31-letni mężczyzna został zatrzymany po tym, jak łapówka zaproponowana funkcjonariuszom w zamian za odstąpienie od czynności wobec jego znajomej okazała się nieskuteczna. Sprawa zakończyła się dla niego znacznie gorzej, niż mógł przypuszczać.
Sytuacja miała miejsce na jednej z głównych ulic Karpacza – Konstytucji 3 Maja. Policjanci patrolujący okolicę zauważyli, Mercedesa zaparkowanego w niedozwolonym miejscu. Postanowili interweniować i poinformowali 33-letnią warszawiankę, że musi przeparkować auto, żeby nie blokować przejazdu. Za to wykroczenie kobieta miała dostać mandat w wysokości 100 złotych oraz 1 punkt karny.
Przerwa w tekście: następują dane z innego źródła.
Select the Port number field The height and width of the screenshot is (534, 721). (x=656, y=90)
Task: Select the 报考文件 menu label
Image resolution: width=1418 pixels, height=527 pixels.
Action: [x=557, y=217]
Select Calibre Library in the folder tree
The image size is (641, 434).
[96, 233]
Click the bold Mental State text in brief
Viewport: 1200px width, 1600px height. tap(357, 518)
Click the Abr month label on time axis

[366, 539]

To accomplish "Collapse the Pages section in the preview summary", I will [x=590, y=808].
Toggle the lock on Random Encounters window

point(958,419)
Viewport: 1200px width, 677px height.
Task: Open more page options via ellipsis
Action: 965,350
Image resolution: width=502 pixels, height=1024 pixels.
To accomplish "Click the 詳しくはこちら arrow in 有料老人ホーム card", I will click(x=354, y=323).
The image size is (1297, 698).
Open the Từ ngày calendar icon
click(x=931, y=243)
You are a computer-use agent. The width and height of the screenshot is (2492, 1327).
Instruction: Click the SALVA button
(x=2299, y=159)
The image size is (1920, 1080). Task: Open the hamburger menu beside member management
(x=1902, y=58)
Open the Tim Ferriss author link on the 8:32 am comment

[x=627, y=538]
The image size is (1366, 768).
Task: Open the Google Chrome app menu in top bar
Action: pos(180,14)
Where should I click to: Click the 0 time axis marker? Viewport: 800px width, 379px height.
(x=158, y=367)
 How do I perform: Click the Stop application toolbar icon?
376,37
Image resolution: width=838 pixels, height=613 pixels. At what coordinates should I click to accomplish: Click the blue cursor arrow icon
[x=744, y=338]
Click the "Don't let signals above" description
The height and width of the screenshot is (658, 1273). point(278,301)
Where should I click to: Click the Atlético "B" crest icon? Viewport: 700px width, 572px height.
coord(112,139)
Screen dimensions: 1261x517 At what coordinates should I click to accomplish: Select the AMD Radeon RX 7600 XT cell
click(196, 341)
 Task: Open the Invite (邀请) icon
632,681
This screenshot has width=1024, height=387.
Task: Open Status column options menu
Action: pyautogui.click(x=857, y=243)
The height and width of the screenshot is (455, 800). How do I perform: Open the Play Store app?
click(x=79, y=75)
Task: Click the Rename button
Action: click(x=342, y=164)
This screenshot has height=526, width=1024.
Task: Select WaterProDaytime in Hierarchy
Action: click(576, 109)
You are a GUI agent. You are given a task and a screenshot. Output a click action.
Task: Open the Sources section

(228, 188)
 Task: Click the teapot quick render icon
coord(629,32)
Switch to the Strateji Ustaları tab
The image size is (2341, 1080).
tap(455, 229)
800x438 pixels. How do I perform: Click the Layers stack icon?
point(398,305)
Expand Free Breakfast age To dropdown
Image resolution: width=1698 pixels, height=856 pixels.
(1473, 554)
Jednak to nie koniec historii. Jeden z podróżujących z nią pasażerów, 31-latek, postanowił wkroczyć do akcji i próbował „załatwić sprawę” inaczej. Uznał, że najlepszą drogą będzie łapówka dla funkcjonariuszy. Zaproponował policjantom najpierw 200 złotych, a kiedy to nie zadziałało, zwiększył ofertę do 300 złotych. Funkcjonariusze nie tylko odrzucili propozycję, ale także natychmiast go zatrzymali.
Mężczyzna trafił do aresztu, a już następnego dnia usłyszał zarzut wręczenia łapówki. Teraz grozi mu nawet do 10 lat więzienia. Dodatkowo, prokurator nałożył na niego dozór policyjny i zakaz opuszczania kraju, żeby mieć pewność, że mężczyzna nie spróbuje uciec przed odpowiedzialnością. Próba przekupstwa policjantów okazała się więc wyjątkowo kosztowna – nie tylko dla portfela, ale i dla jego wolności.